Hace 74 años, con el asesinato del candidato del partido liberal, Jorge Eliecer Gaitán, en pleno centro de Bogotá el 9 de abril de 1948, (magnicidio que coincidió con el nacimiento de la nefasta OEA); la vía electoral fue cerrada violentamente, para cualquier candidato o partido político, que representara un riesgo a la oligarquía bipartidista que se había implantado en Colombia. Al levantamiento popular conocido como “el bogotazo”, se sucedió una feroz represión hacia los simpatizantes de Gaitán, en todo el territorio, que culminó en una abierta confrontación entre los partidarios de los antiguos partidos políticos, que también ocultaban pero defendían los intereses de clase de las oligarquías terratenientes.
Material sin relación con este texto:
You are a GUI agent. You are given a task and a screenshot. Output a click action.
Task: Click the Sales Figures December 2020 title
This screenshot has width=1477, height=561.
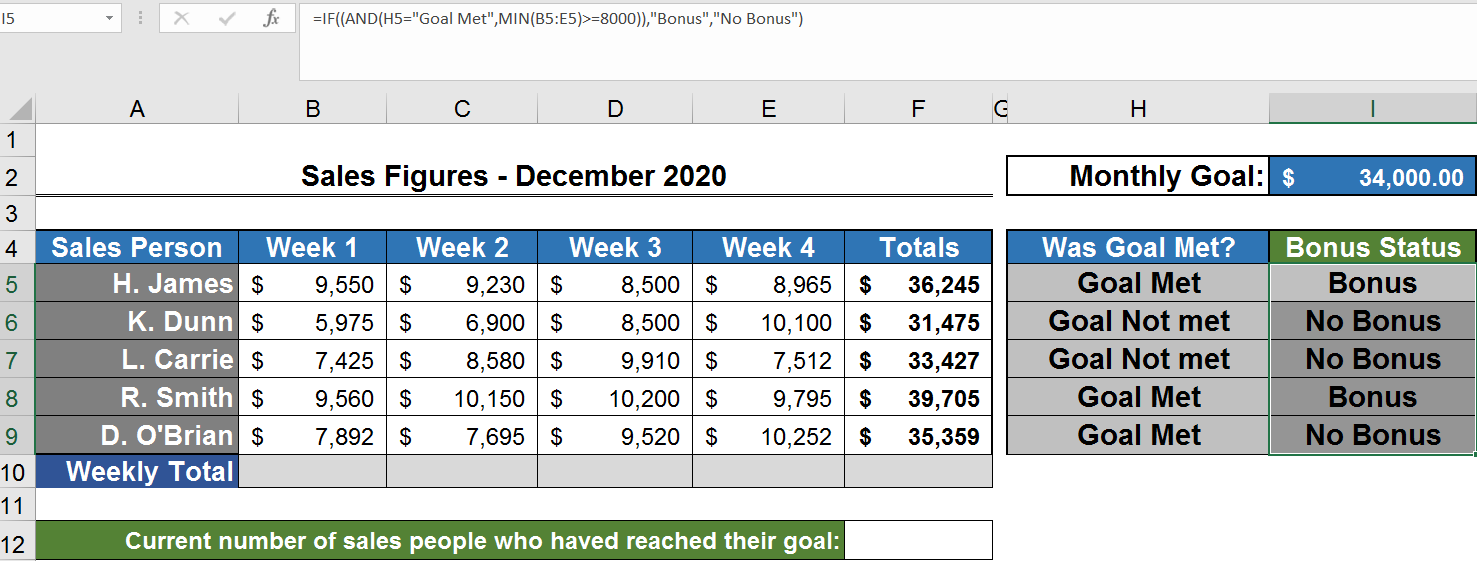pos(514,177)
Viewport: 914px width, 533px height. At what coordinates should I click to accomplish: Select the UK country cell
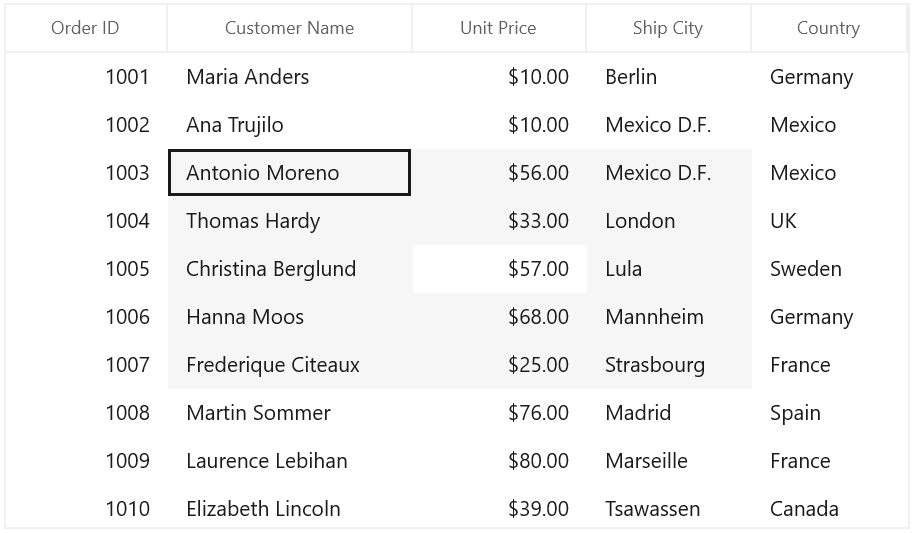(x=829, y=221)
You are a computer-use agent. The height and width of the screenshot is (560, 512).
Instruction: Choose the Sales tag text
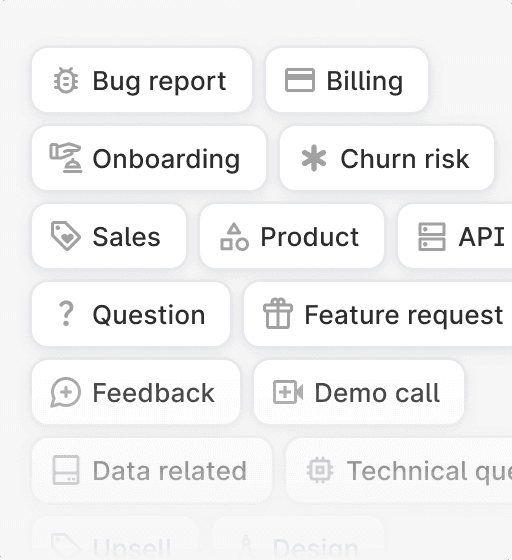tap(126, 237)
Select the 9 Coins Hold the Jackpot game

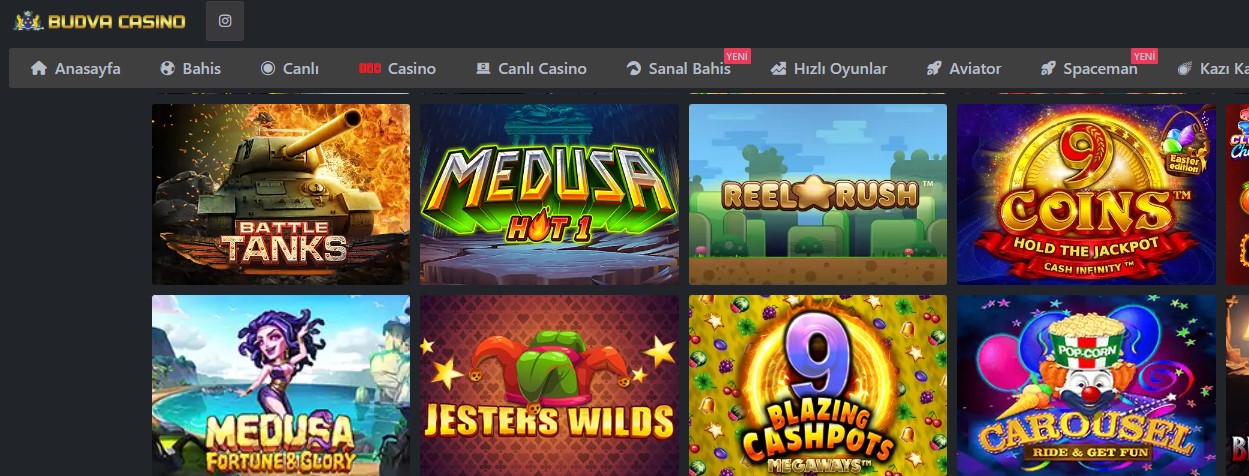pos(1086,194)
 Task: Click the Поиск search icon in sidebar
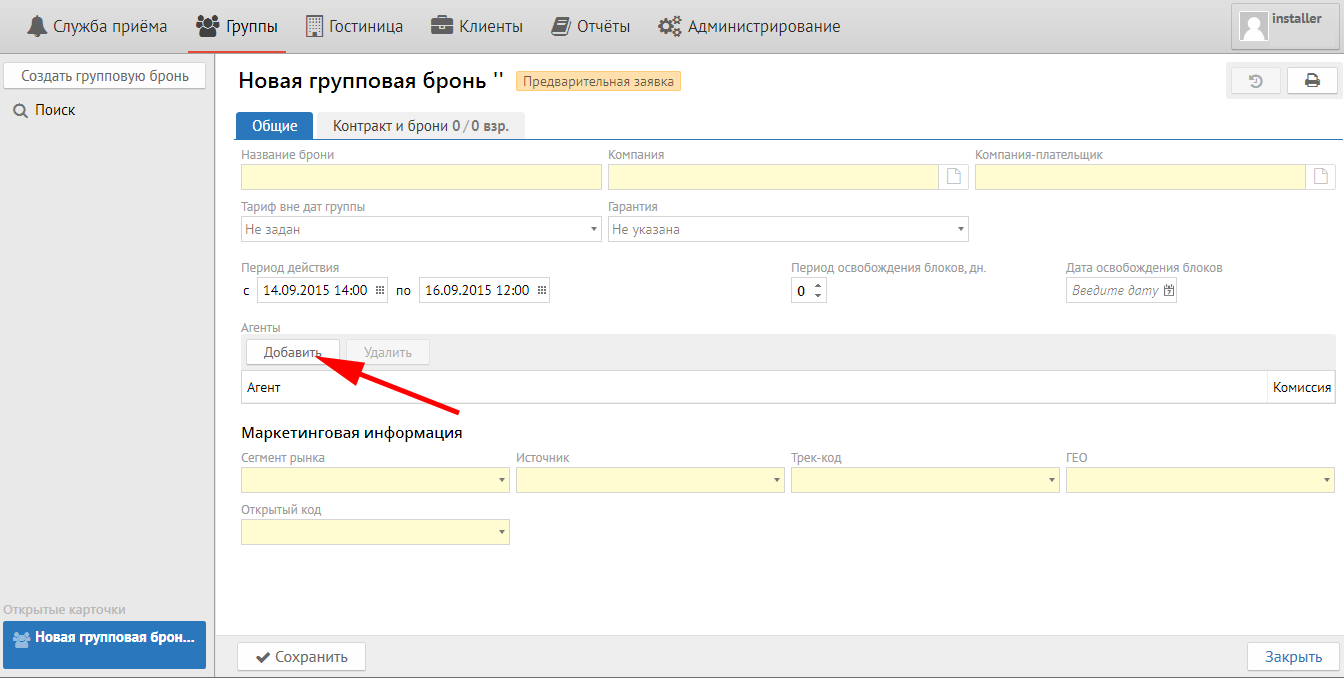(20, 111)
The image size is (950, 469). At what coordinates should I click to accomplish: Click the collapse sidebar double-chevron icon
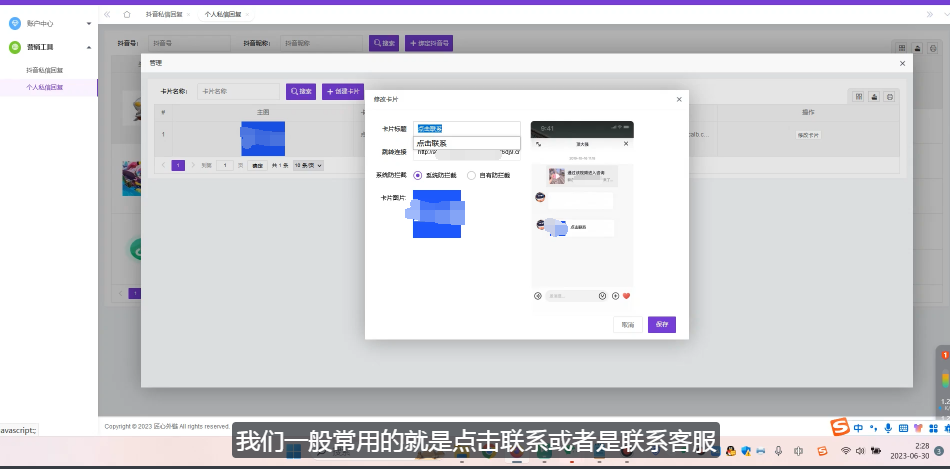tap(107, 15)
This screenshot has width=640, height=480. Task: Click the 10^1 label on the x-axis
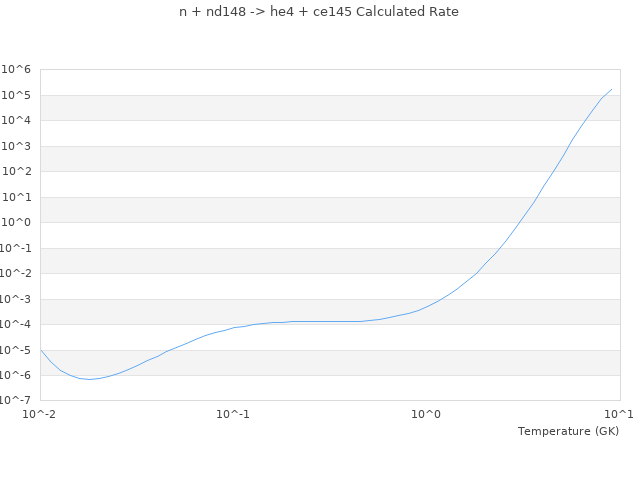[x=619, y=414]
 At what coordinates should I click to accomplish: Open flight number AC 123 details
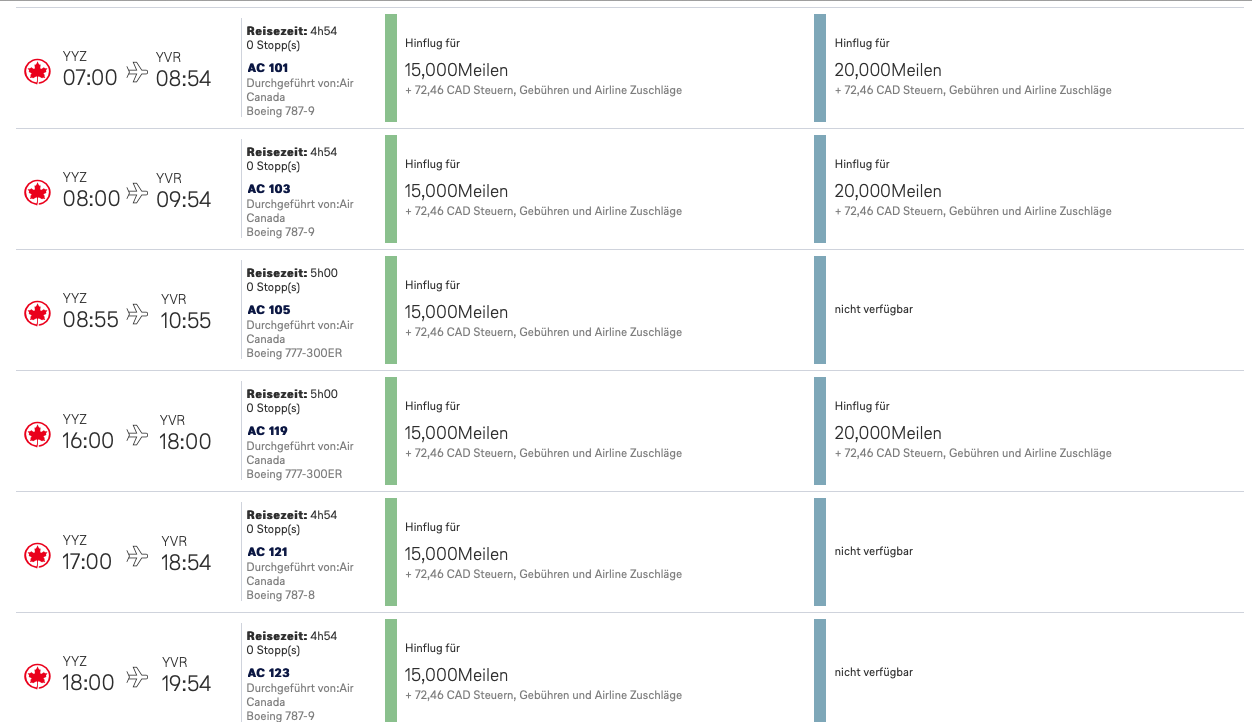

Ahí arrancó el periodo que, en la historia de Colombia, tan solo se define con el nombre de “la Violencia”, misma que aún hoy sigue marcando la subjetividad política de los descendientes y las víctimas directas de campañas de exterminio y desplazamiento forzado que se emprendieron contra miles de colombianos, para terminar de hacinarse en las ciudades, donde se ensayaron más formas de control político.

De esta confrontación abierta, es resultado la insurgencia armada más larga que ha existido en todo el continente, misma que hasta hoy sostiene un solo grupo guerrillero, el Ejército de Liberación Nacional (ELN), en el que militó el cura Camilo Torres, y cientos de militantes inspirados por ideales de justicia y liberación. Pero las Fuerzas Armadas Revolucionarias de Colombia (FARC), que hoy son un partido político legal, no fueron ni el primero, ni el último de los ejércitos insurgentes que han firmado la paz con el Estado colombiano, luego de complicados procesos de negociación, siempre susceptibles de ser saboteados, como vimos en el caso del último presidente uribista Iván Zuluaga, hoy defenestrado por los colombianos.

De un proceso de negociación similar al que dio fin a la insurgencia de las FARC en 2016, surgió en 1985 el partido político Unión Patriótica (UP) formado por insurgentes desmovilizados, y por militantes de todo el espectro de la izquierda colombiana. La experiencia de la UP es relevante, no tanto por sus primeros resultados que alcanzó por la vía democrática, sino por la violenta reacción que despertó entre sectores de la derecha que aprovechaban sus vínculos o terminaban penetrando a los gobiernos en turno, para emprender una abierta campaña de exterminio y represión a los militantes de la UP, y de estigmatización social de todo lo sonara a izquierda en Colombia.

Este más de medio siglo “la Violencia” en Colombia solo se siguió agravando, y entre la década de los 80’s y los 90’s, se hizo más evidente que los intereses de clase de las élites tradicionales y los militares, entraron en acuerdos con los nuevos poderes fácticos producto del narcotráfico, cuando no terminaron por asimilarse mutuamente. Esta alianza criminal terminó de sellar el destino de los candidatos presidenciales Javier Pardo Leal y Bernardo Jaramillo Ossa de la Unión Patriótica, Luis Carlos Galán del Partido Liberal y de Carlos Pizarro Leongómez de la Alianza Democrática 19 de abril a manos de sicarios y agentes del Estado.

De esta negra historia, marcada a sangre y fuego en los habitantes del campo que huyeron de los grupos paramilitares y los habitantes de las ciudades que sufrieron el auge de las organizaciones del narcotráfico, intentan despertar los colombianos.

Hoy, por primera vez, han dejado fuera del poder público a los responsables directos y corresponsables de cientos de matanzas y desplazamientos forzados de la posibilidad de volver a ocupar la presidencia. Esos mismos intereses no duda, en aliarse con un nuevo representante de los intereses de clase como es el candidato acomodaticio Rodolfo Hernández para intentar cerrar el paso a Gustavo Petro.

Ir en contra de esa historia de terror y desesperanza es el logro de la primera vuelta en Colombia. Independientemente de los resultados de la segunda vuelta, ya se ha comenzado a romper lo que también parecía otra maldición bíblica como la que cierra los magistrales Cien Años de Soledad de Gabriel García Márquez:  si para Macondo la soledad fue su condena antes de su destrucción, para Colombia hoy, se abre una segunda oportunidad en la tierra.